Today I am flying on an airplane with Justin for a corporate trip. It is an opportunity of a lifetime! And, I feel truly blessed to be included. However, I had to bring oxygen on the plane. I had to order oxygen at the destination. What?! When did this become my life? I need to have oxygen with me?
My family and friends encouraged me to go. Even my doctors encouraged me to go. One specialist said, “You need to go. You need to take a break from the worry. You cannot change anything right now. We do not know what is wrong with you. So, go. Enjoy. Take a break from the worry.”

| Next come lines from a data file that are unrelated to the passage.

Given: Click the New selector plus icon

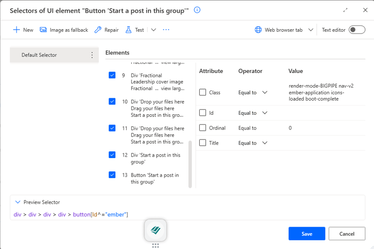Looking at the screenshot, I should point(17,30).
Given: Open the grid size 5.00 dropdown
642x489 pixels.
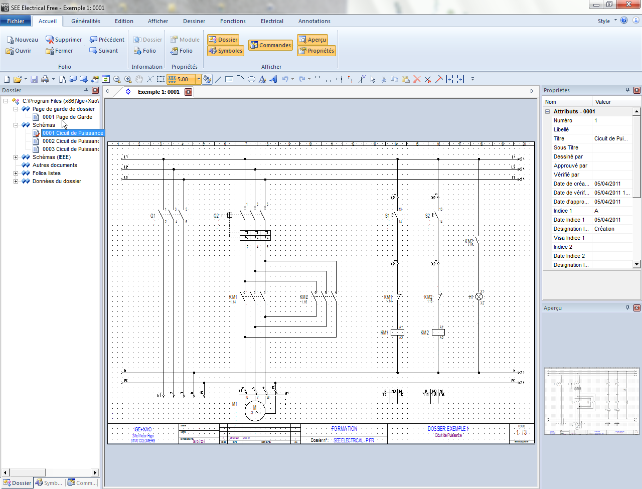Looking at the screenshot, I should 199,79.
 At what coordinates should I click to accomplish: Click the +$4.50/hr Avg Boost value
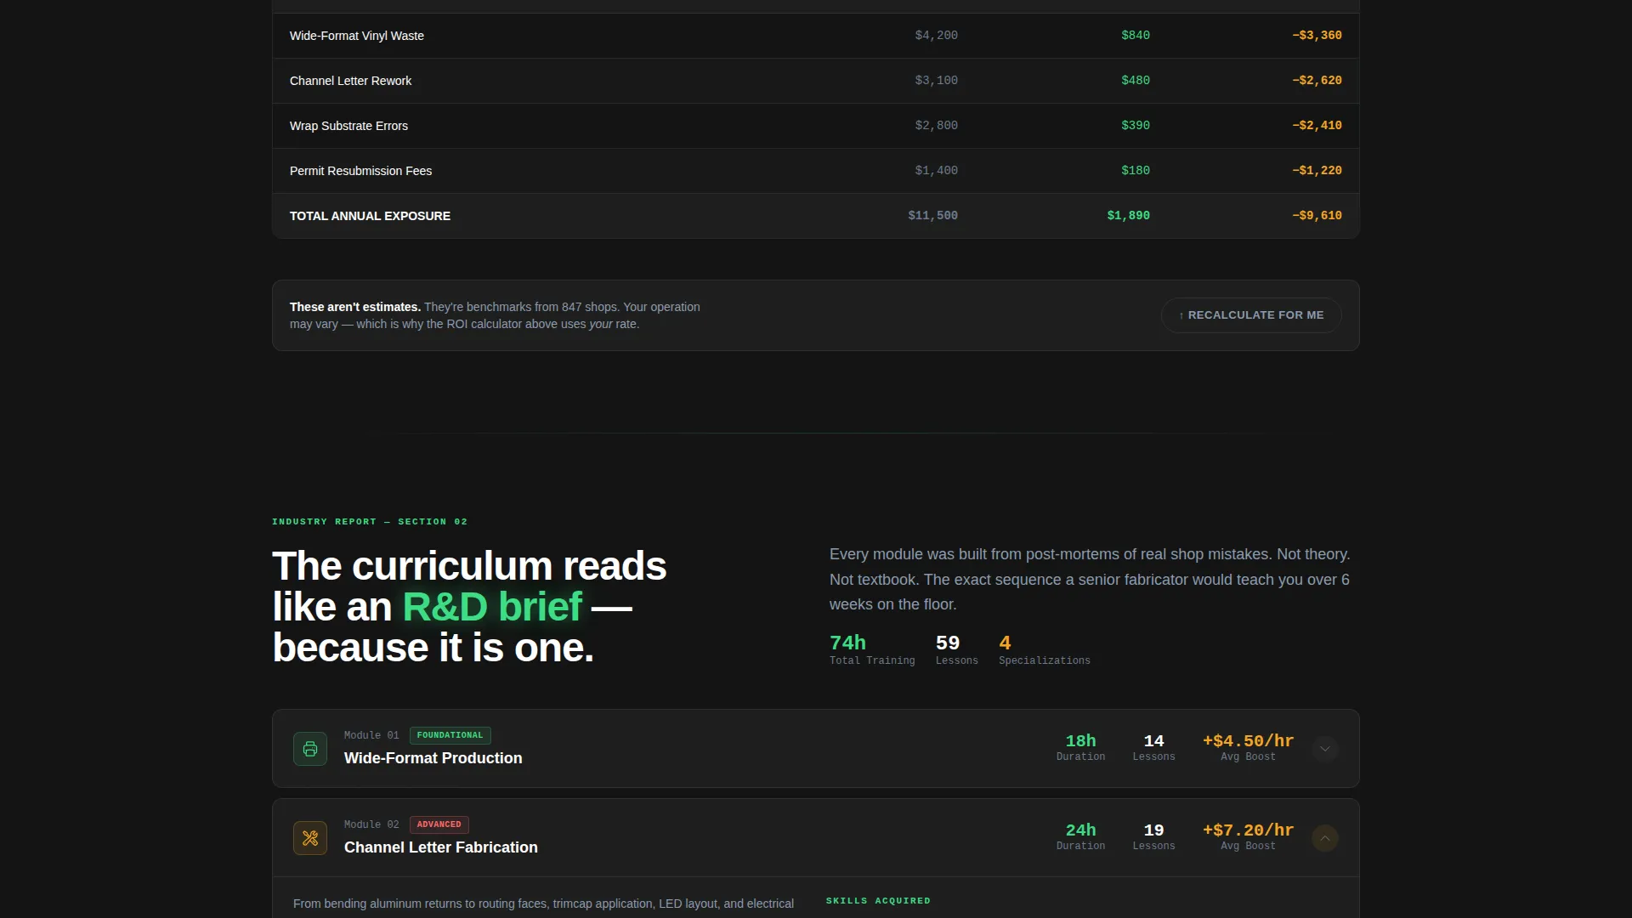point(1248,741)
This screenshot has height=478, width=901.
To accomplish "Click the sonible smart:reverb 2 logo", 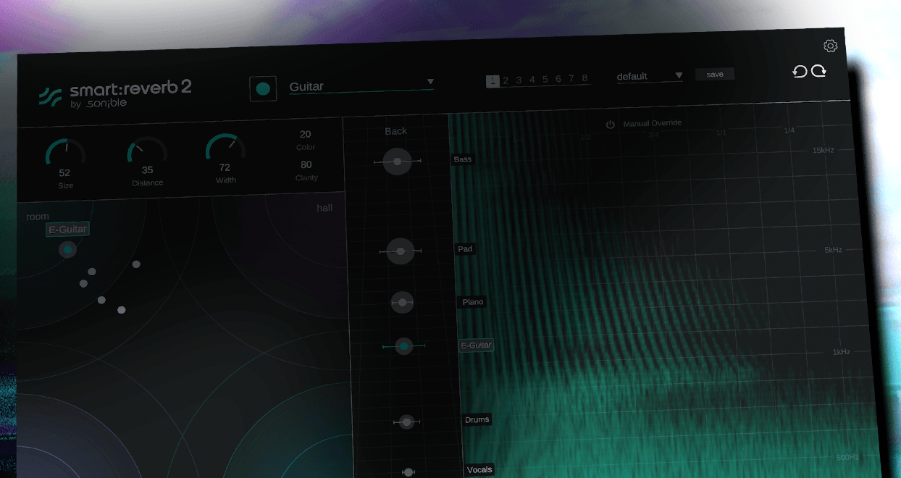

Another specialist said, “You need to go. You need to eat what you want. You will be on a liquid diet for two to three weeks when you get back to help calm down your EoE and to see if food is the cause of it. So, go and enjoy yourself. Plus, it is great research to see if you feel better at sea-level and with better air. Go, you need to go.”
Everyone knows that I need a break from doctor appointments. I agree. I need a break from this diagnostic journey we are all on.
But…the fear of leaving my children back home…what if they are in pain? Will my mother-in-law be able to calm them? Will Ava’s head start hurting? Her shoulder? Her ribcage? Will Oskar’s tummy hurt? Leg hurt? Will Lucy’s leg hurt? Her tummy? Her hands? Her elbows?
I live in a state of fear. I know it. I admit it. This is what happens to a mother with three undiagnosed children. This is what happens when a mother is undiagnosed. The fear is real. The fear controls everything. The fear of the unknown.